I made a conscious effort to expand my sons' reading materials with more non-fiction topics after reading part of Montessori: The Science Behind the Genius that deals with reality, imagination and fantasy. I wanted to get away from books that have talking dogs, etc., or at least, provide more of a balance between the talking dogs and real-life topics.
I also wanted to give my oldest some slightly more advanced reading materials / pre-reader types of books. One of our selections is Slinky, Scaly Snakes! A DK reader book (Level 2).
He loves it. And I'm happy to report that a non-fiction book has sparked his imagination! He proudly proclaimed that three wiffle balls were his snake eggs, and that he was the mommy snake and I (mom) was the daddy snake. It is also very cute when he has pulled out the book and said we haven't read it in a long time when our last read was two nights ago.
The book has good photos of snakes. It covers snakes' hunting, killing and swallowing prey honestly, and shows snakes eating eggs, rats, and a gazelle. OK, that's kind of icky, but it is how nature works, and it hasn't frightened my son at all.

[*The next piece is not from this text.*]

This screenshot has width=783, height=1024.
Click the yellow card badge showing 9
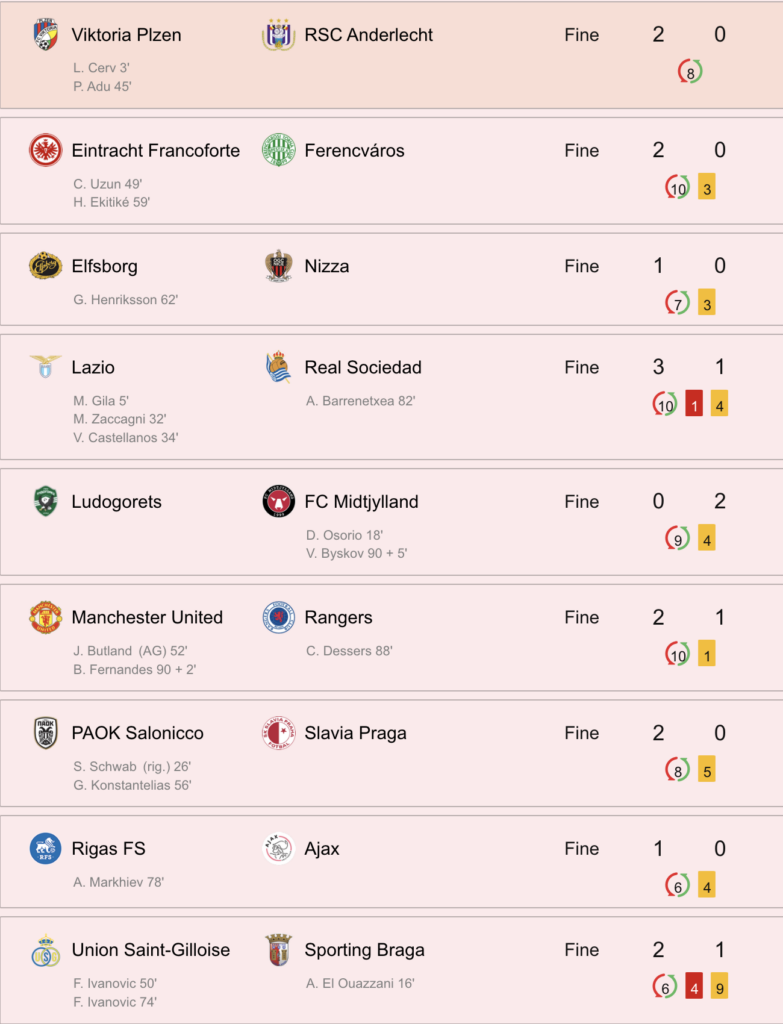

There is a mystery photo in this book I am trying to figure out. Can anyone help decipher what this photo is? It is on page 23, and the previous page talks about egg-eating snakes, and one that is eating a bird egg. The text reads:
The egg makes a big bulge in the snake's body.
The egg breaks inside the snake.
Then the snake spits out the shell.
See the bottom photo? It looks like a clear bubble on top of something and I can't tell if it's part of the snake, or the egg, or what exactly is shown. Any ideas? I might have to email the zoo and ask for help.
The fish, amphibian and reptile building is one of my son's favorites at the Milwaukee County Zoo, and so I was hopeful that Slinky, Scaly Snakes! would be a hit, and it is.
I encourage families to explore non-fiction and science books to enhance your children's collections.
DK Readers: Slinky, Scaly Snakes (Level 2: Beginning to Read Alone)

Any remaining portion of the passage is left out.